ABSTRACT

Industrialists and manufacturers from at least the last decade of the eighteenth century were realising the importance of education and training with regard to both family and workforce, pre-dating the Mechanics’ Institute Movement. Several organisations and societies were being established for this purpose. Dick (2008: 568) highlights the importance of one of these, the Lunar Society, which was ‘a network of male scientists, industrialists and writers’ who were all part of this ‘energetic British philosophical society which symbolised enlightenment in science’ in the Midlands between 1765 and 1791. Members included Matthew Boulton, who in 1762 opened his Soho Works, which manufactured a variety of products from buttons to steam engines, and James Keir, inventor and industrialist of glass manufacture, chemicals and mining.

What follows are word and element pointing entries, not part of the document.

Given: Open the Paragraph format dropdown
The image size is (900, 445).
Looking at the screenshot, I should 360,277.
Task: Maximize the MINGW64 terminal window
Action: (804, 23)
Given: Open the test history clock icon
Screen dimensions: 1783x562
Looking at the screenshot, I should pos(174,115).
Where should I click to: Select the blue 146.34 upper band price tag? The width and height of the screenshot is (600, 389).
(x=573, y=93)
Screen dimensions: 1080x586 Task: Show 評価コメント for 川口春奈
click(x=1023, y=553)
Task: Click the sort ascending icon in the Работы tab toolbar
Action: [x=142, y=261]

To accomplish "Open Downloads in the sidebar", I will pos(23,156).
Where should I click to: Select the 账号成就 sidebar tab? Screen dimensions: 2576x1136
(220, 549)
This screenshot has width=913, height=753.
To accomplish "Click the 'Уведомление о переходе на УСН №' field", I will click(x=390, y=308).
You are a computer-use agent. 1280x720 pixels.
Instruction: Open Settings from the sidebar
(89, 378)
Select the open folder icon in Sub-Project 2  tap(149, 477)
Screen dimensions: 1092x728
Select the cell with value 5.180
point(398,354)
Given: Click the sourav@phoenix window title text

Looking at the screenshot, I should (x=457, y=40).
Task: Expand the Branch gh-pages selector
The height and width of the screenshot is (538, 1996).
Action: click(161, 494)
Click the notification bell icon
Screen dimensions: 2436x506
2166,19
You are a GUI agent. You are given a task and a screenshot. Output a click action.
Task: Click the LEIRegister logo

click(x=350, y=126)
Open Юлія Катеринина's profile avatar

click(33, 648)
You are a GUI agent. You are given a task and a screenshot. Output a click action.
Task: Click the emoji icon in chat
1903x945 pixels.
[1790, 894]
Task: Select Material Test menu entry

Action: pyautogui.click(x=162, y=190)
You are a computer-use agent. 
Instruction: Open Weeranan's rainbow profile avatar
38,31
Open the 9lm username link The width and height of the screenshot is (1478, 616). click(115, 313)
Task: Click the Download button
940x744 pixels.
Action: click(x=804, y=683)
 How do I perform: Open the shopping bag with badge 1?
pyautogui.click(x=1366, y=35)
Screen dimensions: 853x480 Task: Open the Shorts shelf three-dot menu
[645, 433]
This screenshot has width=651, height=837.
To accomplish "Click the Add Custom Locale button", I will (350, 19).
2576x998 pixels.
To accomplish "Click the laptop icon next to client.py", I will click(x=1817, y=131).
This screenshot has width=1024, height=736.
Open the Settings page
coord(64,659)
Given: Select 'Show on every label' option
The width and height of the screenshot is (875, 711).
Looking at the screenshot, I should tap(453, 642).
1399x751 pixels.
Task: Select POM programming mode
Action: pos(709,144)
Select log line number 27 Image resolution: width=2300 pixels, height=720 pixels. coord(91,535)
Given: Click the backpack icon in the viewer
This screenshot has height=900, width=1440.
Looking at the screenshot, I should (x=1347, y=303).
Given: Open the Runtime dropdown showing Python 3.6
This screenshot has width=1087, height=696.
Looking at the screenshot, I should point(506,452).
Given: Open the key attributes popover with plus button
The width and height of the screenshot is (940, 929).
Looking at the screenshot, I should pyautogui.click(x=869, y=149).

Other members included Thomas Day, radical writer and educationalist, Richard Edgeworth, inventor and educationalist, Joseph Priestley, experimental scientist, educationalist, political and religious campaigner, Josiah Wedgwood, the ceramics manufacturer, and James Watt, partner of Matthew Boulton and inventor who improved the efficiency of the steam engine (ibid.). Other scientists and manufacturers were in correspondence with members of the Lunar Society, including Benjamin Franklin and Joseph Wright, who regularly discussed and debated ideas with them.